This is a story that started with a glorious cake and ended
with a fabulous bread, with many fascinating discoveries in between. It began on a visit to San Francisco when my friend Flo Braker wanted to introduce me to another friend. This was Kurtis Baguley, a pastry chef whose signature dessert, the bostini, was based on orange glow chiffon cake, one of the cakes featured in a book I wrote, "The Cake Bible."
Braker invited me to lunch at Scala, the restaurant where Baguley works. But before we ever got to dessert, we were both so bowled over by his sourdough kalamata olive bread that ordering the main course seemed almost irrelevant.
The bread was light and airy, yet chewy, and the flavor of the chunks of olives throughout was so tantalizing that it kept us going back for more.
When I requested the recipe, not only did Baguley promise to send it, he offered me a container of his sourdough mother starter. It took me three months to research the mysteries of sourdough starters, bread flour and bannetons (bread-raising baskets).
One of the two major breakthroughs in my research turned out to be the higher protein flour necessary to develop a network of gluten to support a higher rise which, in turn, results in lighter texture. The second was the use of a heavy-duty mixer rather than hand kneading.
I discovered what I consider to be the most important secret for light bread: very moist dough. Because significant mixing is necessary to develop the gluten, only a heavy-duty mixer or bread machine can accomplish this without the dough becoming unmanageably sticky. A very wet dough sticks unmercifully to one's hands but not to the dough hook.
Fortunately, I recently discovered an excellent high-protein bread flour. King Arthur Special Flour is available in many stores and also by mail order from King Arthur. In addition, the company carries a superb sourdough starter and many other accouterments for bread making. To order, call (800) 827-6836.
Kurtis Baguley's
kalamata olive bread
Makes 2 (7-inch) round, 3-inch high, loaves, about 1 pound each.
1 1/4 cups water (unchlorinated, see note)
1 packed teaspoon fresh yeast or 1 scant teaspoon dry yeast (not rapid-rise)
1/3 cup liquid sourdough starter
about 3 1/4 cups high-gluten bread flour (preferably King Arthur special flour)
1 teaspoon salt (preferably sea salt)

→ **Input data**:

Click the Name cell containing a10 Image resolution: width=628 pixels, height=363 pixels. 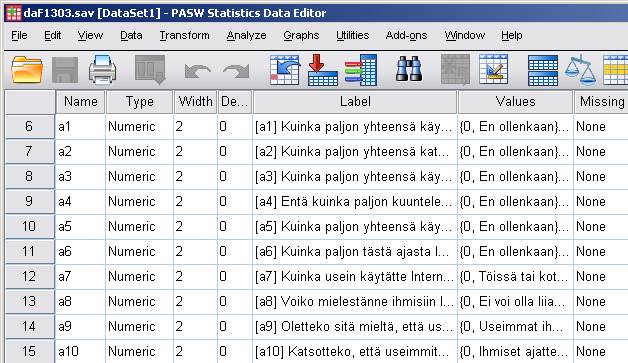pyautogui.click(x=80, y=351)
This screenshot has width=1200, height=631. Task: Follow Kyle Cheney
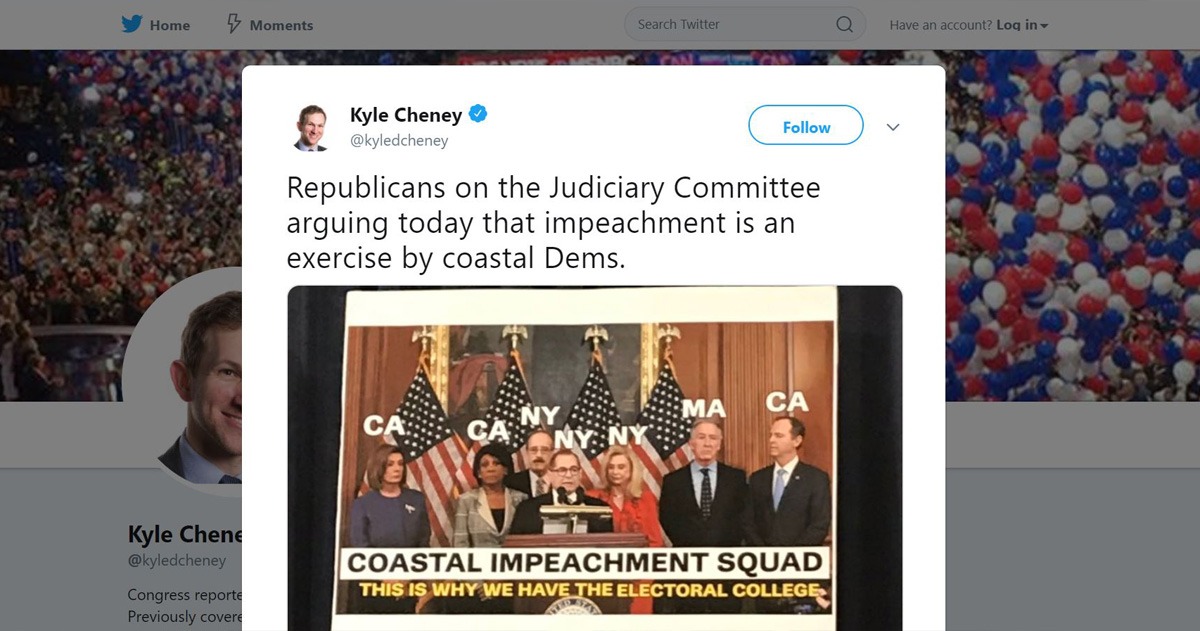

→ **Tasks and exercises**:
[A] In the olive bread article, what does the writer call the most important secret for light bread?
[B] Continue the olive bread article from its last line.

→ **Results**:
[A] Very moist dough.

[B]
3/4 cup ( 2/3 cup pitted) kalamata olives (or combination of $H kalamata and oil-cured herbed Moroccan olives), coarsely chopped
2 tablespoons bread flour
2 tablespoons cornmeal
Combine water, crumbled yeast, sourdough starter and about 1 1/3 cups flour in large mixer bowl. Whisk until very smooth, about 100 strokes. Sprinkle remaining flour over top, then sprinkle evenly with salt. Cover tightly with plastic wrap and allow to stand at least 4 hours, or for best flavor overnight.
Using dough hook, knead dough on medium-low speed until smooth and very elastic, about 10 minutes. Allow dough to relax 10 minutes.
Place olives in small bowl and toss with the 2 tablespoons of bread flour. Add mixture to dough and mix about 1 minute to incorporate olives. If necessary, add flour, 1 tablespoon at a time, until dough cleans sides of bowl.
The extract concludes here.